The research was published as a reviewed preprint in eLife. The work sheds light on the interplay between genetic attributes and environmental conditions in shaping insulin signaling in skeletal muscle—a crucial regulator of metabolism. The study also provides a unique tool for assessing the range of phosphorylation in insulin reactions.

“Insulin resistance—the failure of insulin to promote glucose uptake in its target tissues—is triggered by genetic and environmental factors such as family history and high-calorie diets,” says lead author Julian van Gerwen, who was an undergraduate at the School of Life and Environmental Sciences, University of Sydney, as he worked on the study.

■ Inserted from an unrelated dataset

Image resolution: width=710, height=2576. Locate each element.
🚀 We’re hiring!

Insulin normally prompts the body to absorb glucose from the bloodstream via a signaling pathway. These signals are enabled by phosphorylation. This is the addition of a phosphate group to a protein at a very specific positiona phosphosite. 

Insulin signaling is believed to control thousands of phosphosites, but many are still uncharacterized. In addition, although it is well known that people vary greatly in their physiological response to insulin, it remains unclear how genetics or diet influence the phosphorylation status of cellular proteins—also known as the phosphoproteome. 

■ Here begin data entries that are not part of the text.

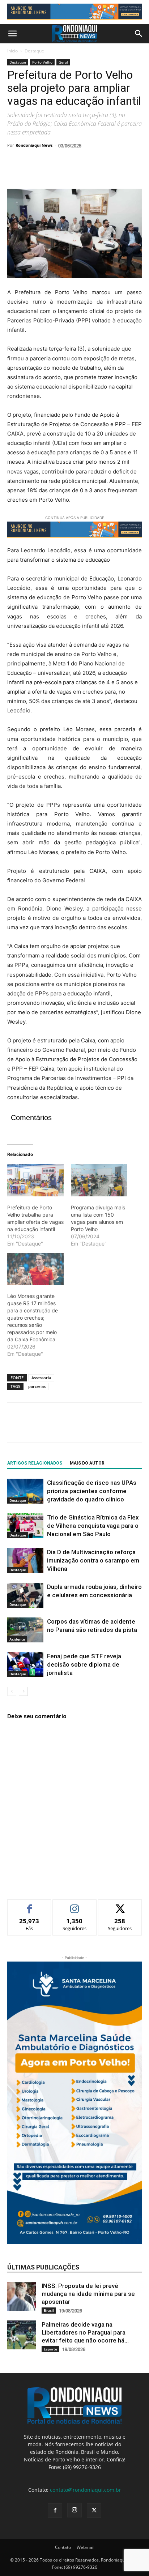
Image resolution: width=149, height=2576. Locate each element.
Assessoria (41, 1377)
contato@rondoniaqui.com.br (85, 2489)
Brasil (49, 2310)
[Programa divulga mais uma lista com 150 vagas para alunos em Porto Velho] (99, 1180)
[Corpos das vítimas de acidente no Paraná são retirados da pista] (25, 1629)
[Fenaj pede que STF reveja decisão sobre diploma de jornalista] (25, 1664)
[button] (12, 33)
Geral (63, 62)
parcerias (37, 1386)
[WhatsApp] (64, 171)
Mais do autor (87, 1463)
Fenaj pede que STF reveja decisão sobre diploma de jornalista (84, 1664)
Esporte (50, 2349)
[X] (31, 171)
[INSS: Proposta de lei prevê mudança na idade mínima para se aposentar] (21, 2296)
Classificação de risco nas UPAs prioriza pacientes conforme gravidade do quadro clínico (91, 1491)
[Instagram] (74, 2510)
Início (12, 51)
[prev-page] (11, 1691)
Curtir (29, 1905)
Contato (63, 2547)
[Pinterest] (48, 171)
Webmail (85, 2547)
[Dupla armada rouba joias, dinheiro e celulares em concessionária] (25, 1595)
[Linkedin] (81, 171)
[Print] (97, 171)
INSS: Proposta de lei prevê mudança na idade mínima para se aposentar (88, 2293)
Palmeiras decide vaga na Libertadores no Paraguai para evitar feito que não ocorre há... (85, 2332)
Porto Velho (42, 62)
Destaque (34, 51)
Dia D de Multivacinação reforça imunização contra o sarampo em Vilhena (93, 1560)
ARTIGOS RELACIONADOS (34, 1463)
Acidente (17, 1639)
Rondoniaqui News (34, 145)
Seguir (75, 1905)
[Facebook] (14, 171)
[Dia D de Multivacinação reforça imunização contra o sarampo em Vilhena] (25, 1560)
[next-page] (23, 1691)
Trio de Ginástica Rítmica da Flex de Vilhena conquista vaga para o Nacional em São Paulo (93, 1526)
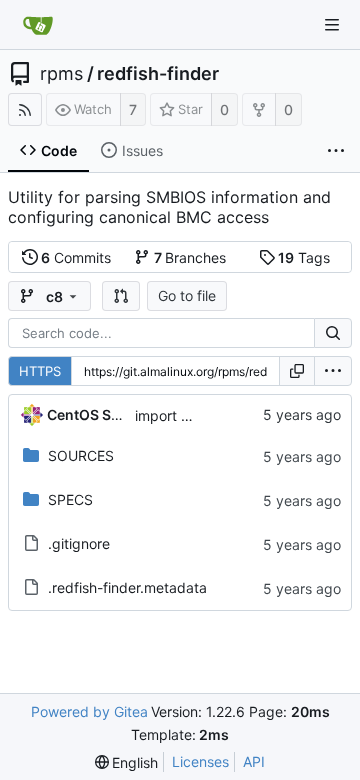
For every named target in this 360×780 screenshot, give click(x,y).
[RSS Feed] (25, 109)
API (254, 761)
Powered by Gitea (89, 711)
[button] (121, 296)
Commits (76, 257)
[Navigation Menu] (332, 25)
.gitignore (79, 543)
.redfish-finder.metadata (127, 587)
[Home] (38, 25)
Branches (190, 257)
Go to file (187, 295)
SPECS (70, 499)
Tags (304, 257)
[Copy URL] (297, 371)
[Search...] (333, 333)
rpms (61, 74)
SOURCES (81, 455)
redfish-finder (158, 74)
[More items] (336, 151)
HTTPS (40, 371)
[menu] (333, 371)
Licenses (200, 761)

This team fed five strains of mice either a normal or high-fat and high-sugar diet, and took samples of their skeletal muscle, which is the site of greatest insulin-triggered glucose uptake after eating. The team they measured phosphorylation of the thousands of proteins present in each muscle sample using mass spectrometry. Their analysis recovered many well-known insulin-regulated phosphosites, and many more novel sites not previously been associated with insulin signaling. 

To explore the influence of genetic and environmental variation, the team developed an algorithm to analyze which changes could be attributed to genetics, diet, or their combination. Almost half of all insulin-regulated phosphosites were affected in the strain of the mice fed a normal diet, either having a stronger or weaker response to insulin. Overall, each genetic background displayed a unique fingerprint of insulin signaling. 

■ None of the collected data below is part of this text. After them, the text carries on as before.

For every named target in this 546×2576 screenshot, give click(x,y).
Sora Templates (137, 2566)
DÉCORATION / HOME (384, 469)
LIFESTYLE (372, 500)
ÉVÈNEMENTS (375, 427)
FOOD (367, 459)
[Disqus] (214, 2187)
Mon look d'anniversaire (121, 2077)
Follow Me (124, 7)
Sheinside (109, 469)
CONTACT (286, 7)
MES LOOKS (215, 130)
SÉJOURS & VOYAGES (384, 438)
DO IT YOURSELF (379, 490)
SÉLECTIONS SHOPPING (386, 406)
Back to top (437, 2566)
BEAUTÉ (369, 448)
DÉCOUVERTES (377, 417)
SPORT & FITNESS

By contrast, although there were changes in insulin signaling caused by diet, the vast majority of these were shaped by the genetic background of the mice. Many phosphosites even changed in the opposite direction between multiple strains, highlighting that the molecular impacts of a high-fat diet are strongly controlled by genetics. 

To explore whether these changes in phosphorylation amounted to an altered insulin response in the mice, the team also measured glucose uptake in the same muscles used for the phosphoproteome analysis. By linking all insulin-regulated phosphosites with the level of glucose uptake, the researchers narrowed down on a set of key phosphosites likely to control the insulin response. “Inspired” by one of these phosphosites, the team found that modulating a specific protein could reverse insulin resistance in a cell-based model.